Insurance is complex. Websites are complex. Bringing them together can make delivering a good user experience pretty challenging.
Now think about this from a counter fraud angle. The ‘pre-sales space’ starts from the moment the consumer goes onto a website and ends when they either leave or make a purchase, whichever is first. During that time, various forms of counter fraud analytics are being used to gauge the potential fraud risk that that particular consumer is presenting.
This can cover everything from key stroke patterns and how they move around a webpage, to how data is entered and corrected, and at what point they leave the website.
Clearly, if on the one hand, an insurers’ user experience is poor because of how their website is designed and the way in which the quote journey is organised, but on the other hand, their counter fraud analytics are sophisticated and pervasive, then that insurer’s systems are going to be creating an awful lot of ‘false positives’.
In short, the insurer would be feeding its own counter fraud success, at the expense of business lost through no ‘real world’ reason. The saying ‘shooting your business through the foot’ seems apt.
One hears anecdotally of quote journeys that are ludicrously complex. Questions with double negatives, or where a sequence of answers flip between yes as good and no as good, or that flip between generic and specific, are just a few examples. Simple webpage design elements such as font and layout just add to the confusion.
Then there’s the growing tendency for insurers to pre-fill some questions for the consumer from their own data sources. Is the consumer changing that data in order to correct it, or to fraudulently tease out a lower quote? Here the question of data quality feeds directly into user experience and the risk that more false positive situations occur.
Much the same happens when data entered by the consumer onto the price comparison website is piped directly through to the insurer with whom cover is sought. Differences in the data fields, their meanings and significance levels create incompatibilities that then lead to a poorer user experience and more false positive signals to counter fraud situations.
It matters also how counter fraud people are performance managed.
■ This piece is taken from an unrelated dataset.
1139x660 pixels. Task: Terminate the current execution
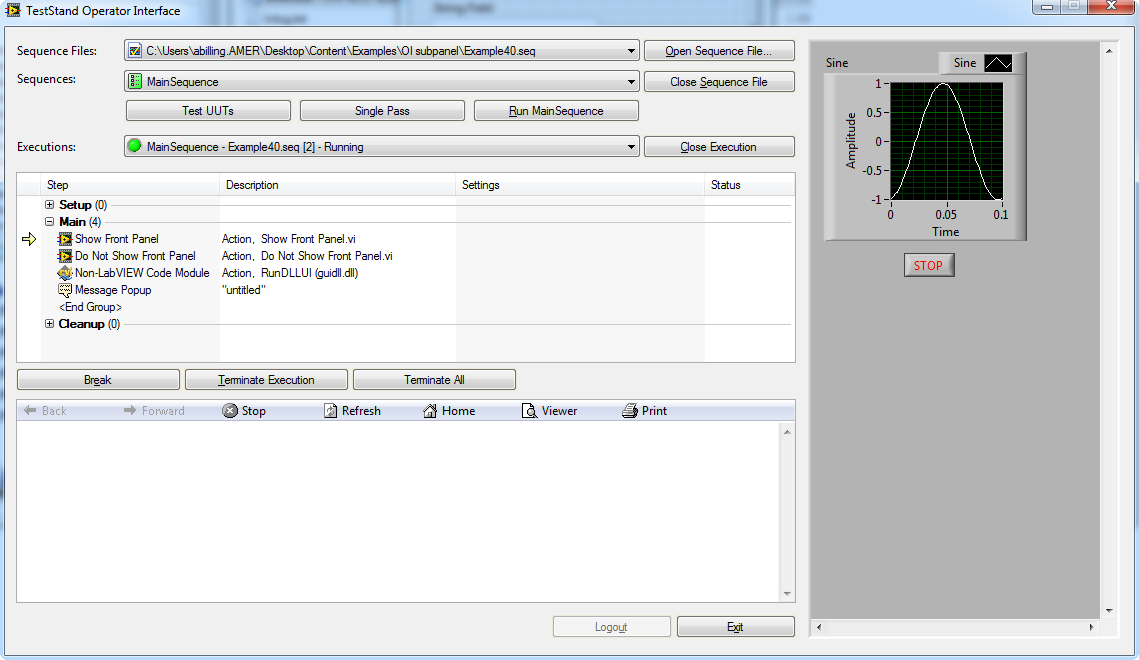[x=265, y=379]
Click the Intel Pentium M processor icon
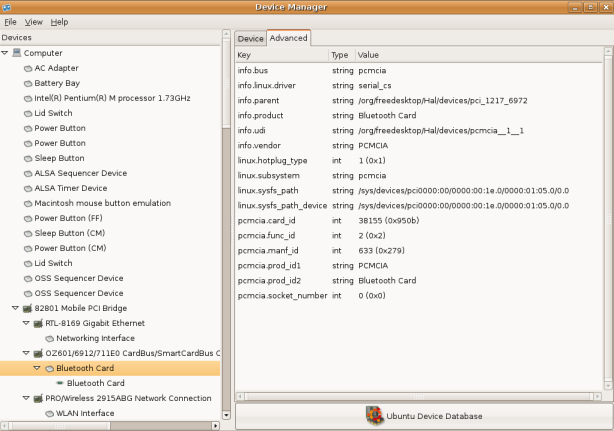 point(28,98)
I know that some insurers still performance manage by number of cases of counter fraud identified, despite the obvious conflicts of interest. In such situations, what matters to those being managed are simply the positives, not whether they’re true or false.
It's a People Thing
What we’re looking at here are not technological issues, but people issues. How you specify a systems design, how you specify a performance management framework : both involve decisions about people, by people.
So when a few years ago a UK insurer took on board new software to check for fraud in its mobile insurance scheme, it was people who decided not to configure the software for their portfolio and instead rely on its default settings (more here). The result was a flood of false positives that triggered a flood of complaints and a subsequent large fine from the regulator.
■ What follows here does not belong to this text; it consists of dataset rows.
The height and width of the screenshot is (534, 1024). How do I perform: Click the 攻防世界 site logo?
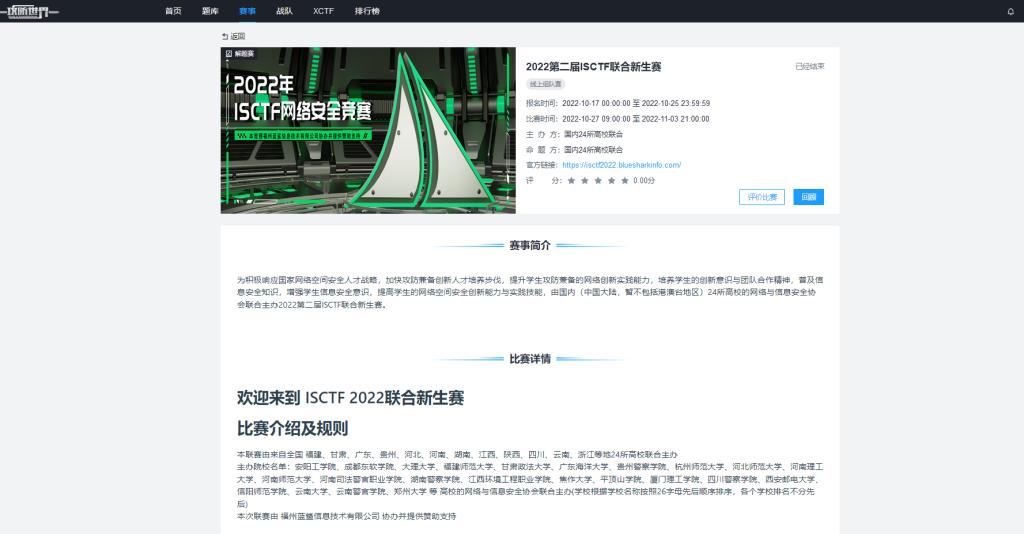click(x=32, y=11)
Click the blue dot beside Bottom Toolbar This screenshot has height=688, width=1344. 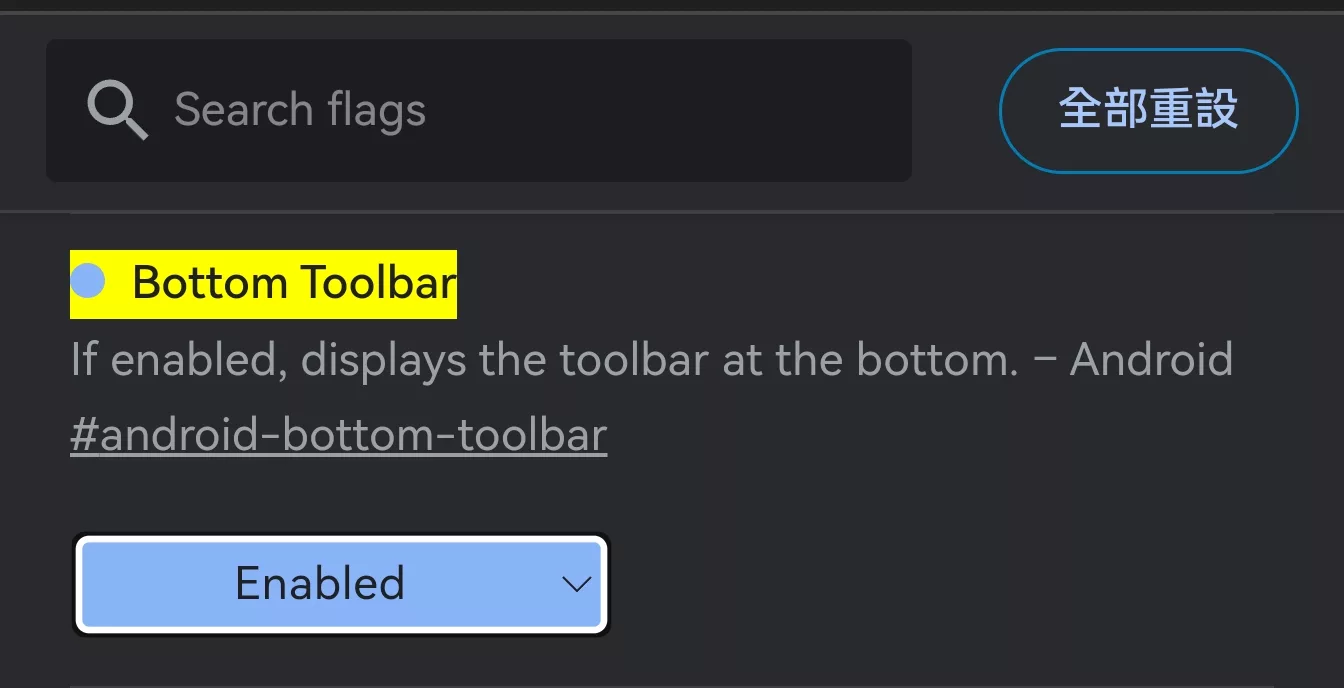[88, 281]
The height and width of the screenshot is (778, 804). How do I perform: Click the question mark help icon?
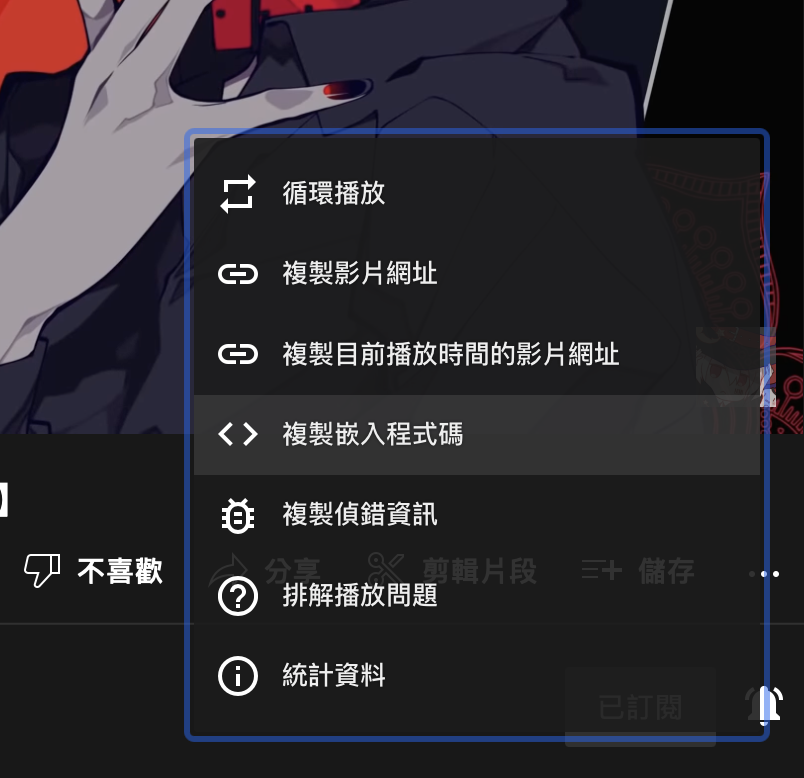point(237,596)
Is too big a deal being made about false positives in counter fraud? I don’t think so, and I don’t insurers should see it that way either. The insurer has an obvious interest in having decisions systems that work properly. And it has an interest in rewarding its people based upon real results, not false ones.
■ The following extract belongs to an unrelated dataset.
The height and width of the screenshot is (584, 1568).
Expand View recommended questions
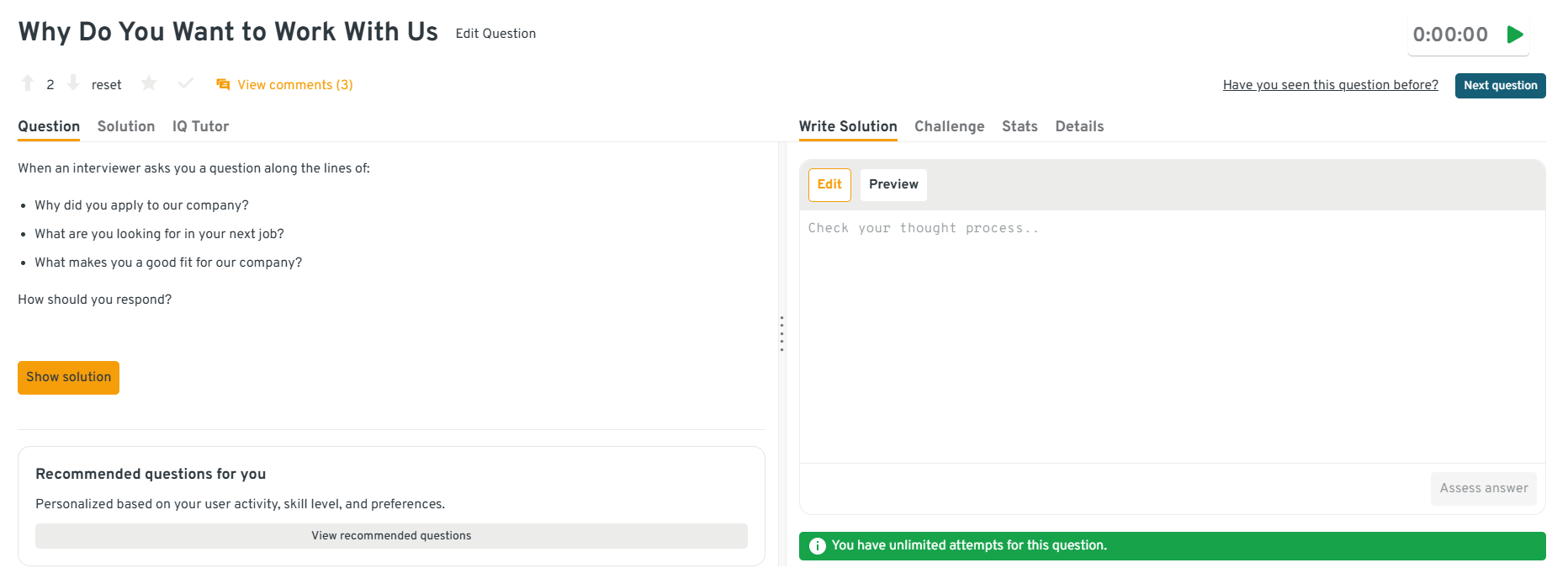(x=391, y=536)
And there is of course the wider social issue, of people experiencing higher premiums, less cover and more difficult availability because of poor counter fraud systems and poor user experiences. This is then seen as justified within the sector because counter fraud trends show ever increasing numbers. The sad reality is that some of those ‘ever increasing numbers’ are being generated by insurers, not consumers.
It would not involve any rocket science for an insurer to have their application user experience evaluated by an independent expert. The insurer could then tie the levers and dials within its counter fraud systems to the quality of that user experience. Turn them up for a good experience; turn them down for a poor experience.
Simplistic? Perhaps, but in the absence of anything else?
Challenging? Well, yes, for there's not enough of it in counter fraud.